_Fragmento_:
Momento exacto en el cual el ojo del huracán Wilma se posa sobre la isla de Cozumel.
De ser cierta la hipótesis anterior, los destrozos de los huracanes Stan y Wilma –y quizás hasta los de Katrina– son consecuencia de los consumos de energéticos fósiles (carbón y petróleo, principalmente) ocurridos desde la Revolución Industrial hasta la fecha. No sólo eso, sino que por primera vez en medio siglo, en esta temporada 2005 suman ya 22 las tormentas tropicales atlánticas nombre y apellido, y como se acabaron las designaciones hechas a fines de 2004 siguiendo el abecedario, hubo que pasar al alfabeto: la tormenta tropical Alfa, que parece bautizada por un autor de science fiction, nació en el fin de semana en las inmediaciones de la isla Española.

Por su parte, los científicos que piensan que las anomalías de este año son parte de la variabilidad climática normal, son cada vez menos. Por el contrario, la sensatez pide que con un enfoque precautorio se aminoren las agresiones a la atmósfera y se modere la inyección de gases producto de la combustión. Tal se plantea el Protocolo de Kyoto, pero Estados Unidos no lo ratifica. Además, la futura Primera Ministra alemana, la conservadora Ángela Maerkel, se apresta a pelear porque las restricciones del Protocolo se vuelvan más suaves. Sin duda en breve se valorará cabalmente la contribución a la política ambiental mundial del ministro alemán de exteriores saliente, el dirigente del partido verde Joska Fisher.

Para enfrentar las posibles consecuencias del calentamiento global –entre ellas el incremento e intensificación de las tormentas tropicales–, las políticas públicas de todo el mundo deben inducir el uso eficiente de la energía para que se atenúen las emisiones de gases de efecto invernadero; hay que acelerar agresivos programas de reforestación, se debe privilegiar el transporte colectivo sobre el privado y se deberá propiciar una cultura de respeto a la naturaleza. Es una tarea de titanes en la sociedad occidental, que tiene como valor supremo el uso del automóvil, cuyo símbolo de distinción es el traje de casimir y la corbata aún en los climas más tórridos, aunque para soportarlos (el calor, el traje y la corbata) se tenga que quemar petróleo para alimentar los sistemas de aire acondicionado en oficinas y residencias.

_Consigna A_:
¿Puedes reescribir el fragmento sobre el calentamiento global desde "Para enfrentar las" hasta "oficinas y residencias.", cambiando "transporte colectivo" por "transporte público"?

[Entradas de datos extraídos]

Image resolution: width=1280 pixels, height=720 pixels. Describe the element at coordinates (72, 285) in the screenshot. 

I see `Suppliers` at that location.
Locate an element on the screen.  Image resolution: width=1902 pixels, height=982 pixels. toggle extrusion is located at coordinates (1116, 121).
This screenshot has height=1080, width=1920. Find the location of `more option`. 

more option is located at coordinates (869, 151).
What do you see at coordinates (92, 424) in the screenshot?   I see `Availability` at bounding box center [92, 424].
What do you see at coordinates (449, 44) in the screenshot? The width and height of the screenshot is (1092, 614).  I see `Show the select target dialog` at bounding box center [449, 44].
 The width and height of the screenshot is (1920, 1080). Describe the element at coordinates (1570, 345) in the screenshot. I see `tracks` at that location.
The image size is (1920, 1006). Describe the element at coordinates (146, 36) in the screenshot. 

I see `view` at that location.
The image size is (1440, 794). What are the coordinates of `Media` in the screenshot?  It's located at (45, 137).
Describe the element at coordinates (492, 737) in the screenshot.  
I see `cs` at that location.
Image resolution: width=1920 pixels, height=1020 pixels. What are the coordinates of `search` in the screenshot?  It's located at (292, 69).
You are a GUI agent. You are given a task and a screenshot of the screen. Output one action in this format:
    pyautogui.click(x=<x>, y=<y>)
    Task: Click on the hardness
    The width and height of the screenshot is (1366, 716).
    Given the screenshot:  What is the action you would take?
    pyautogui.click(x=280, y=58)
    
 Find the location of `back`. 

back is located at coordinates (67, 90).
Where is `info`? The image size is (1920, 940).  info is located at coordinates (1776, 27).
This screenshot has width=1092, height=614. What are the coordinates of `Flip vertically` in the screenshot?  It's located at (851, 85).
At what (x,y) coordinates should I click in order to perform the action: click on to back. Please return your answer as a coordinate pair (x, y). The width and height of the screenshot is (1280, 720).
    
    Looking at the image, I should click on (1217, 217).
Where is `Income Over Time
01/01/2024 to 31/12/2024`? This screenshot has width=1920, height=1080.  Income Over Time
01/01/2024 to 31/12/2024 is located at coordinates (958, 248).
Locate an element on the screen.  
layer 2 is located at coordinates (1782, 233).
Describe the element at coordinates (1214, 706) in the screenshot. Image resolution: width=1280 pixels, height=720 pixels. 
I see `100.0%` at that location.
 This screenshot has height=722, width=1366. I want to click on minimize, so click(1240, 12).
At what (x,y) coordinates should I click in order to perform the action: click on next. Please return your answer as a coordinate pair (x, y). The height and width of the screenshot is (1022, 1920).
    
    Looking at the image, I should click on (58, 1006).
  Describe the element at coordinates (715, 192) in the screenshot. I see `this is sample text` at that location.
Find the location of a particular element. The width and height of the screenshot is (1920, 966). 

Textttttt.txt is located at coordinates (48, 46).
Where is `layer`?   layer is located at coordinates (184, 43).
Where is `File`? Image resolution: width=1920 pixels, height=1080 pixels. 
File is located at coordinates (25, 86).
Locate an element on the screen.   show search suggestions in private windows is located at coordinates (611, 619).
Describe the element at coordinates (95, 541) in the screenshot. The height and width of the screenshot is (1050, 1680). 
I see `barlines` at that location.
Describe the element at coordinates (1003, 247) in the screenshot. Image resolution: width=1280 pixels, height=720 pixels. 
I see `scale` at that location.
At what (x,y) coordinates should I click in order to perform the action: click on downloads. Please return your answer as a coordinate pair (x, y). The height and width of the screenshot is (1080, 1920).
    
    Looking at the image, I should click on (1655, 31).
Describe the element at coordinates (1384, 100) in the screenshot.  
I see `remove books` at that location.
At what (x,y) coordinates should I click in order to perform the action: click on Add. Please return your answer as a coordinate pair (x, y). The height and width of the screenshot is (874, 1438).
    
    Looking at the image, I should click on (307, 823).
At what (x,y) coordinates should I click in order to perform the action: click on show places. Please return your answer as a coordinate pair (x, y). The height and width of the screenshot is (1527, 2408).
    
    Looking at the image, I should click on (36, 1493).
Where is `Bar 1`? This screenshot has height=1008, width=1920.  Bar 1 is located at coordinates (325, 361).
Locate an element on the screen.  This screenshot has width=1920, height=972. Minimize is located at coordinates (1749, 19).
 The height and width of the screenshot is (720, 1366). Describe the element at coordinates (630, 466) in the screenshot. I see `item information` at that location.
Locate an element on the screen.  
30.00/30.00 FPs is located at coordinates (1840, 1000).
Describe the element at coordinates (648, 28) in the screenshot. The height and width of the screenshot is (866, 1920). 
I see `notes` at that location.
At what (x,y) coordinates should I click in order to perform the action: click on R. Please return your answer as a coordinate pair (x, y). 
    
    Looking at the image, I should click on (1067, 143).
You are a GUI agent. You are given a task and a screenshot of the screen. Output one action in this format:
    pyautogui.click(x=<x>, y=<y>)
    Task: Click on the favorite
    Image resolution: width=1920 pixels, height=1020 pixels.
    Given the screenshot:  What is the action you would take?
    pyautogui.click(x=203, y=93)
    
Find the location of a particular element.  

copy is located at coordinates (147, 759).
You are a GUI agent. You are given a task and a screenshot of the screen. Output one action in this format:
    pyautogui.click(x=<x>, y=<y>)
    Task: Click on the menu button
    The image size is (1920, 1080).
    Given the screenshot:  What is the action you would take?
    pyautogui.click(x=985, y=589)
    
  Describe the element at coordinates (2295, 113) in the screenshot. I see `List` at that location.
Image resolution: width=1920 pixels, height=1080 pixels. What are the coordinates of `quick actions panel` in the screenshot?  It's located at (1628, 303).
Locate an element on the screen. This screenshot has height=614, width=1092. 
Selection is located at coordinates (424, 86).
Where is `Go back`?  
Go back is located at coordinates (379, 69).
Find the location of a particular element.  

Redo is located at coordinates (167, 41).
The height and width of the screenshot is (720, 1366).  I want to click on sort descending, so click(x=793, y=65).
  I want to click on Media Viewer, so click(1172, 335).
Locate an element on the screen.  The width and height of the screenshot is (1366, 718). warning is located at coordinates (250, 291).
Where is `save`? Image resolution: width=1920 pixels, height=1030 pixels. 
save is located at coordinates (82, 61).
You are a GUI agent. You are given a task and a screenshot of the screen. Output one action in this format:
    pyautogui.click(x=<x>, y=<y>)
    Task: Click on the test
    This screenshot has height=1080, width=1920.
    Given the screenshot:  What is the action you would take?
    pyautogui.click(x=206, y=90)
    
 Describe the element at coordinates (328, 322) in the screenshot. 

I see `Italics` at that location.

_Consigna B_:
¿Puedes repetir sin cambios las líneas de los registros desde la línea con "coordinates (1749, 19)." hasta la línea con "copy is located at coordinates (147, 759)."?

_Respuesta esperada A_:
Para enfrentar las posibles consecuencias del calentamiento global –entre ellas el incremento e intensificación de las tormentas tropicales–, las políticas públicas de todo el mundo deben inducir el uso eficiente de la energía para que se atenúen las emisiones de gases de efecto invernadero; hay que acelerar agresivos programas de reforestación, se debe privilegiar el transporte público sobre el privado y se deberá propiciar una cultura de respeto a la naturaleza. Es una tarea de titanes en la sociedad occidental, que tiene como valor supremo el uso del automóvil, cuyo símbolo de distinción es el traje de casimir y la corbata aún en los climas más tórridos, aunque para soportarlos (el calor, el traje y la corbata) se tenga que quemar petróleo para alimentar los sistemas de aire acondicionado en oficinas y residencias.

_Respuesta esperada B_:
Locate an element on the screen.  This screenshot has width=1920, height=972. Minimize is located at coordinates (1749, 19).
 The height and width of the screenshot is (720, 1366). Describe the element at coordinates (630, 466) in the screenshot. I see `item information` at that location.
Locate an element on the screen.  
30.00/30.00 FPs is located at coordinates (1840, 1000).
Describe the element at coordinates (648, 28) in the screenshot. The height and width of the screenshot is (866, 1920). 
I see `notes` at that location.
At what (x,y) coordinates should I click in order to perform the action: click on R. Please return your answer as a coordinate pair (x, y). 
    
    Looking at the image, I should click on (1067, 143).
You are a GUI agent. You are given a task and a screenshot of the screen. Output one action in this format:
    pyautogui.click(x=<x>, y=<y>)
    Task: Click on the favorite
    Image resolution: width=1920 pixels, height=1020 pixels.
    Given the screenshot:  What is the action you would take?
    pyautogui.click(x=203, y=93)
    
Find the location of a particular element.  

copy is located at coordinates (147, 759).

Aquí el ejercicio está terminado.